Work request
Only the lines of the listing below that run from the line with "Given: Click checkmark" through the line with "Sort by the Engaged sessions column header" are to be set down, word for word. Pictures stay out.

Source data
--------

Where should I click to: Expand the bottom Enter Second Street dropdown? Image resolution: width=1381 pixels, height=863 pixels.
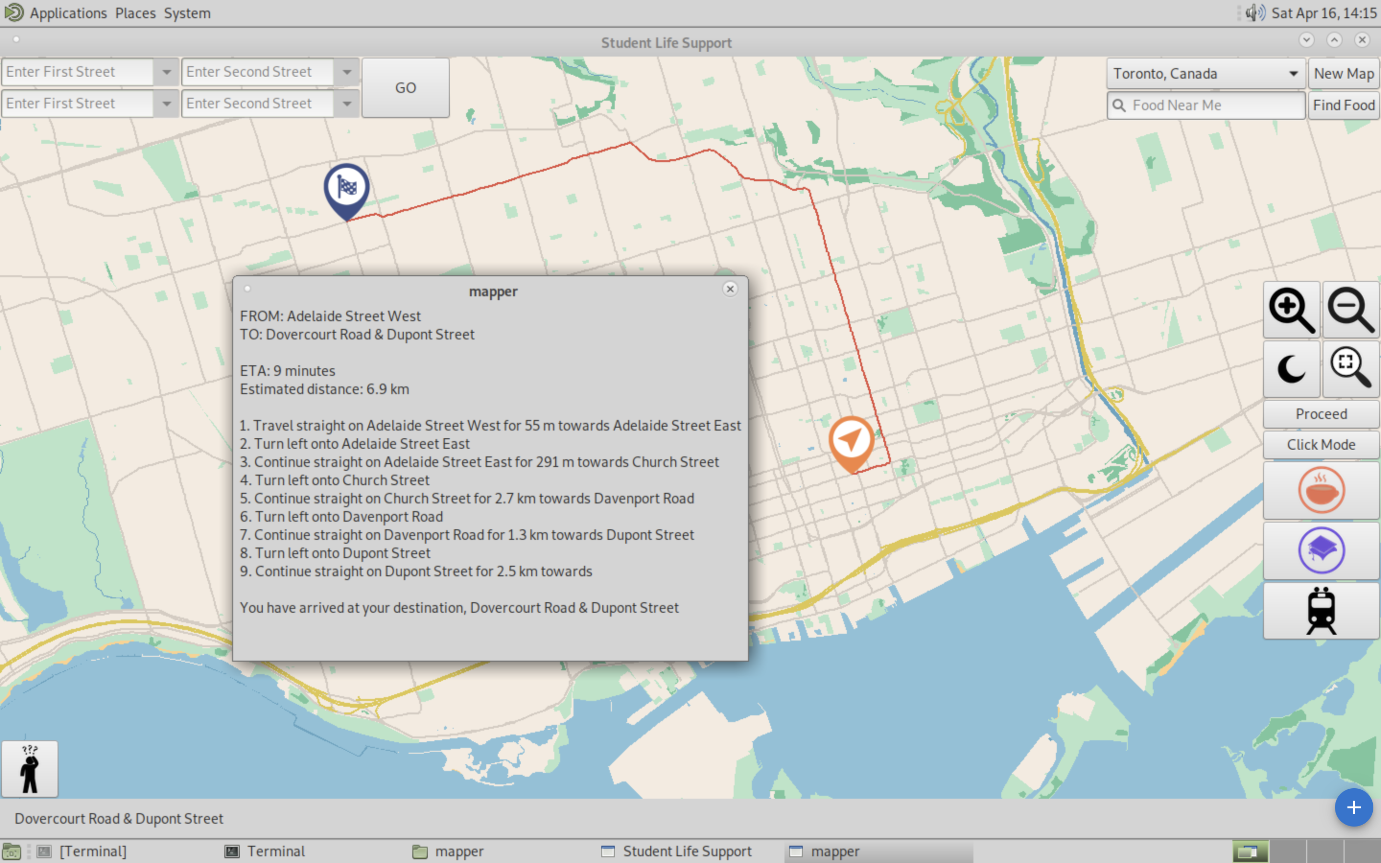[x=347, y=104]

--------

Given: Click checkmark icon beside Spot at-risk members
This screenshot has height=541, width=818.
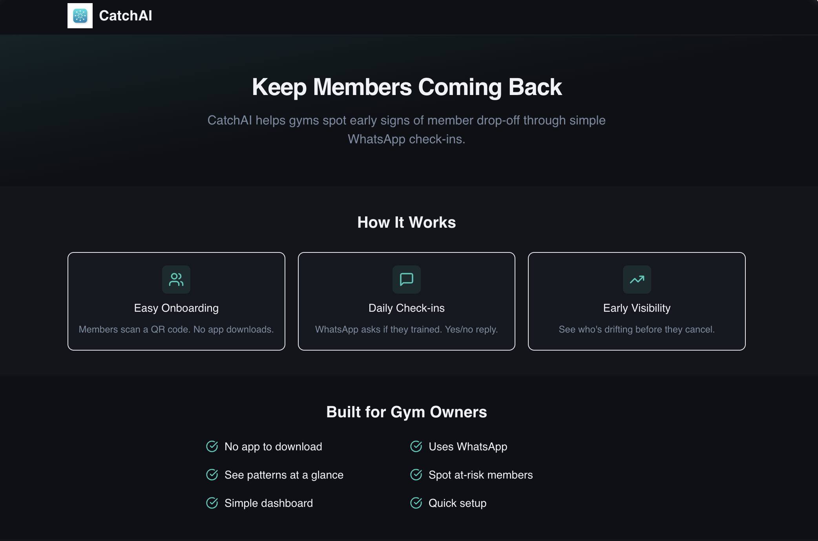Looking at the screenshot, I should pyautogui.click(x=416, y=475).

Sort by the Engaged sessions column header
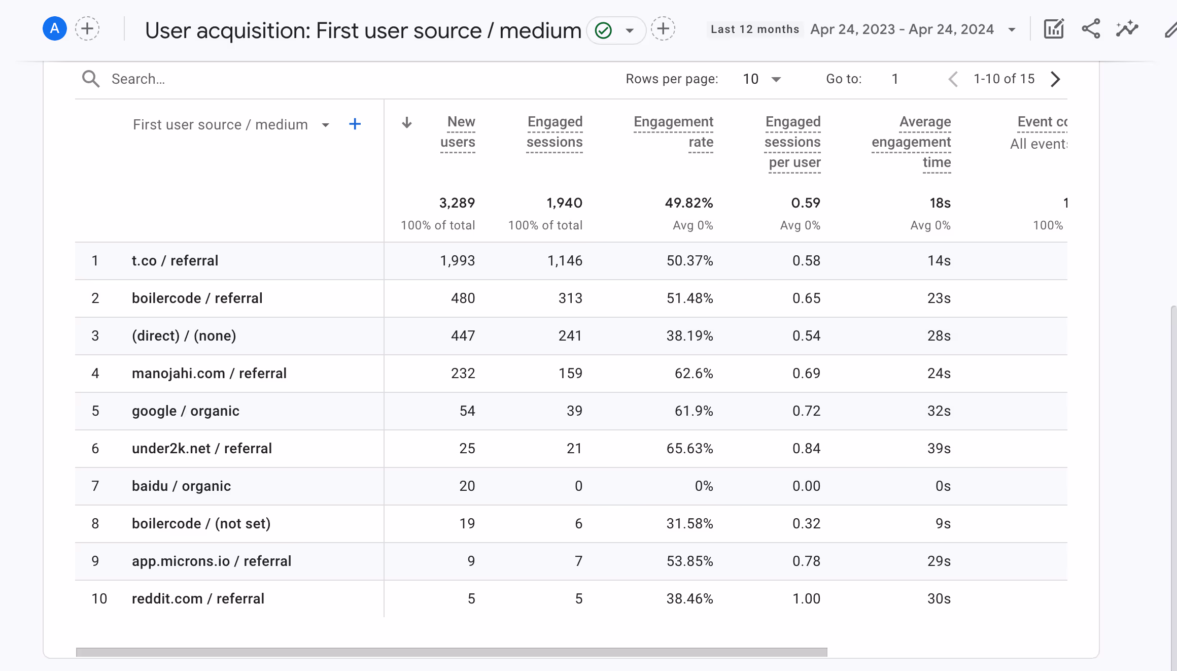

--------

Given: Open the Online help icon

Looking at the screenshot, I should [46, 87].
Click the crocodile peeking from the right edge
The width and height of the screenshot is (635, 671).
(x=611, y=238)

--------

Response to this exercise
Given: Click checkmark icon beside Spot at-risk members
This screenshot has height=541, width=818.
Looking at the screenshot, I should pyautogui.click(x=416, y=475).

Sort by the Engaged sessions column header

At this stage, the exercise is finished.